The Sox aren't alone in their enthusiasm. Baseball America considers him the top Red Sox' prospect and could list him among the Top 10 prospects in the game when they compile their annual list next month.

Rival teams routinely inquired about him this past off-season, only to be summarily dismissed by GM Ben Cherington. Bogaerts, a native of Aruba, is as close to untouchable as any player in the Boston organization.

Named the Red Sox Minor League Offensive Player of the Year in 2012, Bogaerts hit .307 with 37 doubles, 20 homers and 81 RBI in 127 games split between Single A Salem and Double A Portland.

He'll likely be invited to big league spring training in a few weeks and will probably begin his fourth pro season at Double A again, but his time there is expected to be short. It would surprise few if Bogaerts made his major league debut later in 2013, after a requisite stop at Triple A Pawtucket.

"I can't control that stuff,'' said Bogaerts when asked about his career trajectory. "I can just work hard and play hard every day, wherever I'm at, Portland or Pawtucket. That's for the (front) office guys to make a decision on that. I can just control what I can control."

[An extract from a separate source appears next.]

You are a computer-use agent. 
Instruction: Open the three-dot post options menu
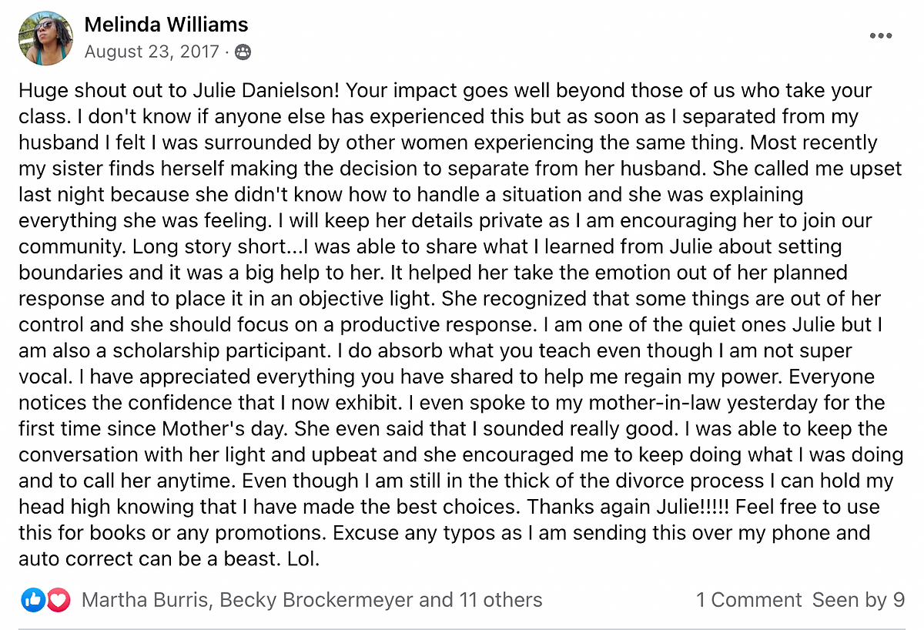[880, 35]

At 6-foot-3, there are some evaluators who wonder whether Bogaerts, at 20, is already too big to project as a major league shortstop. But Bogaerts, who took part in the Red Sox winter Rookie Development program earlier this month, believes he's athletic enough to handle the position.

"I'm working hard to try to stay at shortstop,'' said Bogaerts, "(watching) my weight. I don't have a problem with weight, as in getting fatter and stuff, but I'm just working hard to stay at the position. Wherever the organization wants me to be, whatever position, I'm open to it."

Shortstop, of course, has been a revolving door since the Red Sox traded Nomar Garciaparra in July of 2004. Since then, the Sox have utilized Orlando Cabrera, Alex Gonzalez (twice), Julio Lugo, Nick Green, Marco Scutaro, Mike Aviles and others to man the position.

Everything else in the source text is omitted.